Cooper descreveu três pacientes que tratou entre setembro de 2021 e junho de 2022, quando a Suprema Corte proferiu sua decisão anulando Roe v. e eliminando a proteção federal para o direito ao aborto. Dois casos separados envolveram mulheres cujos fetos foram diagnosticados com triploidia, uma anomalia cromossómica fatal conhecida por envolver defeitos congénitos graves. É uma condição fatal e que aumenta drasticamente o risco de a mãe desenvolver pré-eclâmpsia, como aconteceu com essas pacientes, ambas com 15 semanas – colocando-as em risco de acidente vascular cerebral, convulsão, edema pulmonar, insuficiência hepática ou renal e outras doenças fatais. complicações ameaçadoras.
Em outro caso, Cooper lembrou-se de ter tratado uma futura mãe, grávida de 20 semanas, que chegou com “dor abdominal superior direita” aguda – um sintoma revelador de pré-eclâmpsia. “Seus laboratórios deterioraram-se rapidamente… Suas plaquetas estavam caindo tão rapidamente que ela precisou de uma transfusão de plaquetas; ela tinha evidências de hemólise e preocupação com lesão hepática com base no aumento das enzimas hepáticas e na dor abdominal superior.”
No caso das três mulheres, escreve Cooper, “a única acção medicamente aceitável para preservar a sua saúde e vida foi a interrupção da gravidez”.
De acordo com a lei de Idaho, os prestadores dizem que realizar abortos que salvam vidas em casos como estes significará agora o risco de prisão.
Não é apenas Idaho que argumenta que os legisladores estaduais, e não os médicos, deveriam poder decidir que tipo de cuidados médicos de emergência as mulheres deveriam receber.

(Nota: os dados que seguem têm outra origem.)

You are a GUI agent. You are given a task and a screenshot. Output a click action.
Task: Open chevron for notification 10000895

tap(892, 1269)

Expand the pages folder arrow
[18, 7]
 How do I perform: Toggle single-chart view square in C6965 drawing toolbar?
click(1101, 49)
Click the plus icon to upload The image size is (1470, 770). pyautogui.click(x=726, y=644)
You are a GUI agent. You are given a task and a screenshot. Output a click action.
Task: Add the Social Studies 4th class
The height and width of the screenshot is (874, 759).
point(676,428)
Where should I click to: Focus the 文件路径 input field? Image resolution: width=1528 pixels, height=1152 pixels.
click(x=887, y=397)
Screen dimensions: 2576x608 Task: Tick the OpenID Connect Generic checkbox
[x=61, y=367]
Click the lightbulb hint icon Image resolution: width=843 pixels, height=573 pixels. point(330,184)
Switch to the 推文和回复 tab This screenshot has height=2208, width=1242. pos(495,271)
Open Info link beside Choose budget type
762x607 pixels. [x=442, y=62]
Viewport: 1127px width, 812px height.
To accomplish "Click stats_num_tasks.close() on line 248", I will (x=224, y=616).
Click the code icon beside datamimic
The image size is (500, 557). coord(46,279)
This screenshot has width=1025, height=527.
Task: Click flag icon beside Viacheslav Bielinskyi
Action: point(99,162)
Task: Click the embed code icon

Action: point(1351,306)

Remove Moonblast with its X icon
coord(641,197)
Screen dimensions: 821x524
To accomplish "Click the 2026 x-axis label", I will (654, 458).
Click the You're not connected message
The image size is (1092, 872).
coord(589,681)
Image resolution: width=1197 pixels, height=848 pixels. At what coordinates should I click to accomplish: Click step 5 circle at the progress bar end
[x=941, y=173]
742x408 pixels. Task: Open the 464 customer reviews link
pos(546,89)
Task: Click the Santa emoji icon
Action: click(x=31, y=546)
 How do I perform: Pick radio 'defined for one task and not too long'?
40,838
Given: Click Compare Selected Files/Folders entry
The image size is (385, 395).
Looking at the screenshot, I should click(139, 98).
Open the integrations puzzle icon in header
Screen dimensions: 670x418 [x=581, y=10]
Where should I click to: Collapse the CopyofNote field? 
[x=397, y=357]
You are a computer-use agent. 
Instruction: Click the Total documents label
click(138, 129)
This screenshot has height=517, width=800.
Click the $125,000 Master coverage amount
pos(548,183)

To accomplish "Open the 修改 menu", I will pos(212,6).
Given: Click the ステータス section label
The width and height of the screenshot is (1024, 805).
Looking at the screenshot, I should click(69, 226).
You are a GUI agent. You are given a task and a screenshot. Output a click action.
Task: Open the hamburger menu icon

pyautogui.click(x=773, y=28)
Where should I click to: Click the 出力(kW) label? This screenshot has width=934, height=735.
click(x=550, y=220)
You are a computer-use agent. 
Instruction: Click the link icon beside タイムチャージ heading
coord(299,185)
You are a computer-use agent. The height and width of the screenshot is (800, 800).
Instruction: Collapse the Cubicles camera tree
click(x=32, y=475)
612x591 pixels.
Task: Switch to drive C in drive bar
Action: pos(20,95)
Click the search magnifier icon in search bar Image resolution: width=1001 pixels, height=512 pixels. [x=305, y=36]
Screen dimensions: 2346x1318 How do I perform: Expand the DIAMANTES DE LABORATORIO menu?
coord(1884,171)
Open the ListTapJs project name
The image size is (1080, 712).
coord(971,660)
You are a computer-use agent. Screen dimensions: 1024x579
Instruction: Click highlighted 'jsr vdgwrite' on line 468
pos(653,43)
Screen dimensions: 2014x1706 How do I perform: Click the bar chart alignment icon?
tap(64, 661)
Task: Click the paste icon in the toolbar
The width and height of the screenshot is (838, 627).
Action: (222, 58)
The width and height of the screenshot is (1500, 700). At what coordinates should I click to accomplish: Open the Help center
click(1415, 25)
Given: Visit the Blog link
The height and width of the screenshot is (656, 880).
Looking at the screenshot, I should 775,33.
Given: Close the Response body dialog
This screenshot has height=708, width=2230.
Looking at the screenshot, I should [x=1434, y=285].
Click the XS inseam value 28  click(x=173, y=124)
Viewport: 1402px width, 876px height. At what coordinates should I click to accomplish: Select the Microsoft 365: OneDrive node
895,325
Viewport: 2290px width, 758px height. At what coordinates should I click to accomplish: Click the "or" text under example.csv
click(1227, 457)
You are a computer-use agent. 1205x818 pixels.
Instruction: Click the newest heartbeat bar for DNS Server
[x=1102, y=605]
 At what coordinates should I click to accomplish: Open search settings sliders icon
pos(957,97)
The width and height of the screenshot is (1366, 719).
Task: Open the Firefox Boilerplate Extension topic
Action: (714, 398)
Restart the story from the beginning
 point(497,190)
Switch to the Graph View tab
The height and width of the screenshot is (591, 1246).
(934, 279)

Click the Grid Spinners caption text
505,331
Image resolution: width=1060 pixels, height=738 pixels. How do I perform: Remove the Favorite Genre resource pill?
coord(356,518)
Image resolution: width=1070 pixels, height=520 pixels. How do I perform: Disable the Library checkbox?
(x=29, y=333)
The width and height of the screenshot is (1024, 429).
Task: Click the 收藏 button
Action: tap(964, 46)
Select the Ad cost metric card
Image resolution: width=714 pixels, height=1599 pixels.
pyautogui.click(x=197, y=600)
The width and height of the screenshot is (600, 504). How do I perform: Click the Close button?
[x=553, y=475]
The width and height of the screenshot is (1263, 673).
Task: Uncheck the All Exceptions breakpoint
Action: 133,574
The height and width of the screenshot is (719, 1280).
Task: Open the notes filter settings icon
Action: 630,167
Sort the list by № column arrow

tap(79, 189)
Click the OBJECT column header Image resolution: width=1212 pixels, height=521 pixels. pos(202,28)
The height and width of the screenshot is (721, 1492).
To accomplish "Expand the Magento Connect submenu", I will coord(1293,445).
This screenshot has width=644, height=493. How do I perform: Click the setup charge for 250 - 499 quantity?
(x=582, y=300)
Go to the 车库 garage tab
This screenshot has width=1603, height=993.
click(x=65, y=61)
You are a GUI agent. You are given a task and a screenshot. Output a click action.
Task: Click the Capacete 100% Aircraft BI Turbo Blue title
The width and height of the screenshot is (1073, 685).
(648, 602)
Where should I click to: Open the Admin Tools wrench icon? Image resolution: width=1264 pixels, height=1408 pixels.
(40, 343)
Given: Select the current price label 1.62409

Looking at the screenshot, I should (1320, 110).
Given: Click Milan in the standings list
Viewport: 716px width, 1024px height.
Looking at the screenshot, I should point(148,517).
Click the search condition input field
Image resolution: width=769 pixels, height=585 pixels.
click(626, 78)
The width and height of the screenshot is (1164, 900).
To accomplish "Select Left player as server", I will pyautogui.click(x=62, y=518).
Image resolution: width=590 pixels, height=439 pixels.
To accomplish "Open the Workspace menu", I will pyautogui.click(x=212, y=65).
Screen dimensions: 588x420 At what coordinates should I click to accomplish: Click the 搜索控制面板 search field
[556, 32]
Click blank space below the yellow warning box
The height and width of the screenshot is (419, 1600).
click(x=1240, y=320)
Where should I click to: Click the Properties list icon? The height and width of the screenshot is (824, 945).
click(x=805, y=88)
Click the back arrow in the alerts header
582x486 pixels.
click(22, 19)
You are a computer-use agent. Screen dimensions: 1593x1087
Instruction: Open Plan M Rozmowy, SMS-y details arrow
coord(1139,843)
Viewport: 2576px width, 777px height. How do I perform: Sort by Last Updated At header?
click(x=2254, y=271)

Procuradores-gerais de mais 20 estados – incluindo o Texas, que lidera um cruzada separada contra EMTALA – apresentou um amigo breve no Supremo Tribunal declarando: “Não pode ser que, ao ordenar aos hospitais que estabilizem pacientes indigentes, a EMTALA crie um direito afirmativo de exigir qualquer procedimento que um paciente ou médico individual possa desejar, sem levar em conta os regulamentos médicos estaduais”.
O governador do Texas, Greg Abbott (R), foi recentemente questionado sobre o processo judicial EMTALA em andamento em seu estado por um locutor de rádio de direita. “A administração Biden tentou contornar a lei do aborto do Texas, ou a lei de seis semanas, ou seja lá o que for, que temos aqui. E eles tentaram fazer isso forçando os pronto-socorros a realizarem abortos – você tem que realizar um aborto se alguém aparecer e disser que precisa de um”, diz o anfitrião, Joe Pags. “Esta foi uma pressão geral de Biden para tentar dizer: Você pode fazer um aborto no Texas. Nós dizemos isso. Certo?”
Abbott respondeu: “O que a Suprema Corte dos Estados Unidos decidiu é que a questão do aborto deve ser decidida pelos estados. E o que isso significa é que o governo federal não tem palavra a dizer.”